Animais

Onde a maré é o som mais alto

Santiago Ferreira

Uma mina de ouro invade um refúgio tranquilo no Alasca

Os dias de verão em um barco de pesca no Alasca se estendem indefinidamente, luxuosamente. O crepúsculo chega muito depois da minha hora de dormir, mas isso não significa mais tempo. Se o inverno é para se preparar, o verão significa hora do show. É quando a fábrica de conservas à beira-mar, onde parti em meu barco para o primeiro dia da temporada de pesca comercial, ganha nova vida. Ele funciona a todo vapor enquanto o sockeye estiver funcionando.

Num ano bom, cada salmão sockeye no barco custa mais uma nota de 10 dólares, por isso vale a pena estar descansado, preparado e concentrado, acima de tudo, no peixe. Mesmo assim, numa manhã de julho, conduzi o esquife da minha família não para os pesqueiros, mas para uma ilha tranquila, onde saltamos do barco e começamos a caminhar e depois a subir a colina. Até o topo de uma rocha inclinada, a 2.674 pés, o ângulo de sua estratigrafia inclinada revela um grande drama geológico. Subimos em uma direção que Hamish, meu amigo e guia, chamou diretíssima. “O caminho mais direto”, esclareceu. Não há trilha.

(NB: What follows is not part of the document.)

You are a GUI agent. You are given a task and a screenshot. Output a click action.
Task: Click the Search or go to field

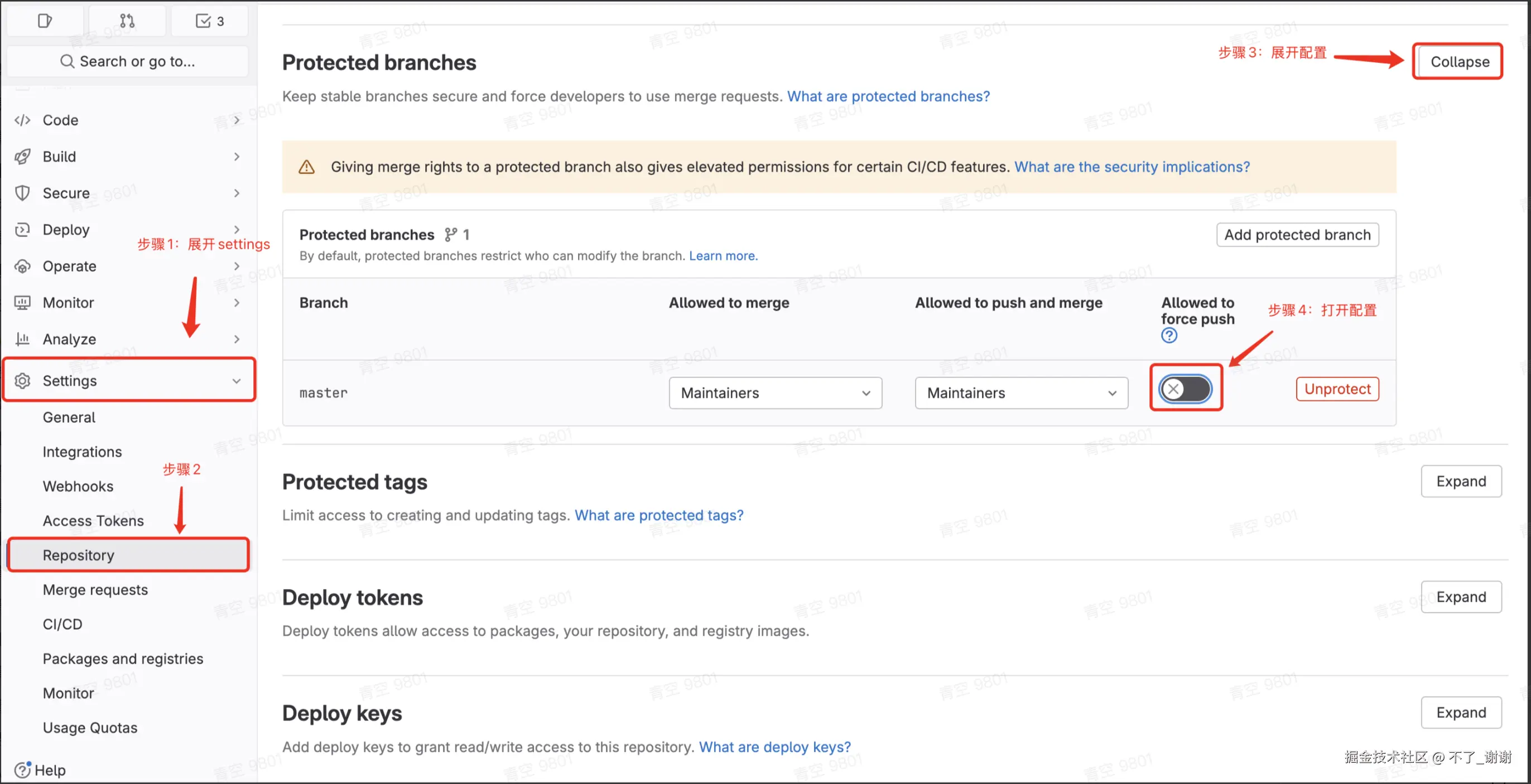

Alguns gostam de escalar um cume “porque ele está lá”. Eu não. Faltei um dia de trabalho porque queria ficar no topo da Ilha Chisik e não fazer nada além de olhar para Tuxedni Bay, um recanto selvagem de 24 quilômetros de extensão ao longo do lado oeste de Cook Inlet. Tentei me preparar para imaginar o que isso poderia se tornar. Uma mineradora quer construir um grande porto industrial em uma área chamada Johnson Tract. Eles querem retirar o minério e colocá-lo à venda para um mundo enlouquecido por ouro.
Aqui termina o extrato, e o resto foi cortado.